Lo stesso Marc, durante lo scorso GP di Valencia, ha dichiarato di avere piena fiducia nelle indicazioni del fratello per lo sviluppo della moto. "È vero che Pecco sta soffrendo più del solito, ma sta mostrando lampi di velocità. Ho molto rispetto per i piloti e i team tecnici, e resto in disparte. Abbiamo bisogno di lui, perché martedì abbiamo un test molto importante e perché sia lui che Alex avranno il compito di guidarci verso il 2026", ha detto il campione.
Lunedì, nel paddock di Cheste, di notte e sotto la pioggia battente, Alex Marquez è stato chiamato al camion degli ingegneri Ducati.
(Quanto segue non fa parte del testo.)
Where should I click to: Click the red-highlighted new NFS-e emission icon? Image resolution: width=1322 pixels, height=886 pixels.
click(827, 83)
Un rimorchio completamente rosso che la squadra porta a ogni Gran Premio in Europa, dove lavorano più di venti tecnici agli ordini di Gigi Dall'Igna e dove non è consentito l'accesso a nessun altro che non sia membro della Ducati.
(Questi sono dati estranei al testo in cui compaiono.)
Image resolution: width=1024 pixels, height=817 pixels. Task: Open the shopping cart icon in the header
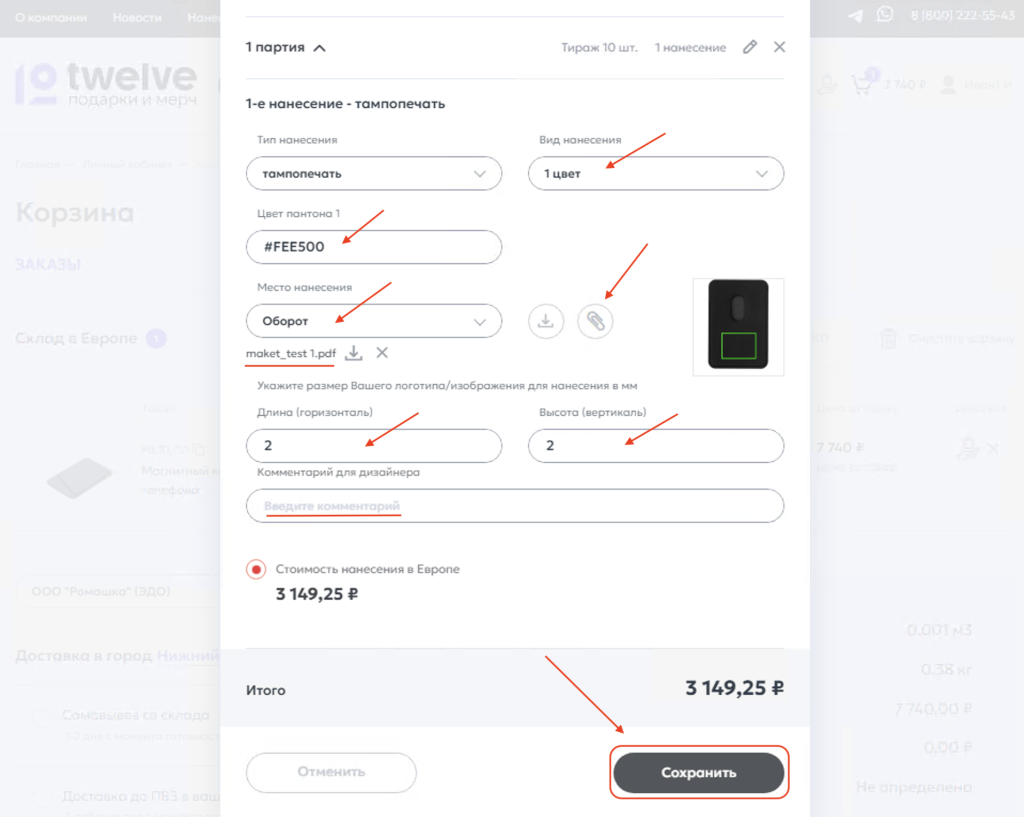coord(862,84)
Alex è entrato e vi ha trascorso circa 30 minuti, ricevendo istruzioni sul lavoro da svolgere durante il test, anche se le condizioni della giornata potrebbero aver modificato i piani.
"A livello tecnico non cambia molto. Alex avrà uno status come quello di Di Giannantonio, ma senza avere un contratto con la fabbrica", ha spiegato un insider Ducati a Motorsport.com. "In termini di lavoro, Alex continuerà con lo stesso team tecnico, con persone di Gresini e della Ducati, ma non avrà più di quello che ha avuto finora", ha aggiunto la stessa fonte.
Questa quarta moto ufficiale, che si aggiunge a quelle di Marc, Pecco e Diggia, era inizialmente destinata al team VR46, ma la squadra di Valentino Rossi vi ha rinunciato, il che ha aperto la porta alla Ducati per offrirla a Gresini per Alex, come premio per la sua grande stagione, nonostante il fatto che una moto factory comporti un pagamento più alto ed uno sforzo di squadra.
Inoltre, nella squadra di Nadia Padovani c'è un pilota che ha un contratto con la Casa, Fermin Aldeguer, che nel 2026 avrà una GP25, come Franco Morbidelli. Cosa che potrebbe rallentare, in qualche modo, la crescita dello spagnolo, viste le difficoltà di questa moto nelle mani di qualsiasi pilota che non sia Marc Marquez.
"Come pilota, è fastidioso non avere la migliore Ducati l'anno prossimo. Ma se non me l'hanno data, arriverà il momento", ha spiegato il pilota di Murcia. "In parte mi sono meritato la moto ufficiale, per i miei risultati e perché ho sempre dato buoni risultati e buone indicazioni. Ma non bisogna avere fretta e continuare ad imparare. Forse mi sento meglio con la GP25 che con la GP26", una moto che, ricordiamo, avrà lo stesso motore di quest'anno, dato che, per regolamento, tutti i motori sono congelati in MotoGP fino all'arrivo di quelli da 850cc nel 2027.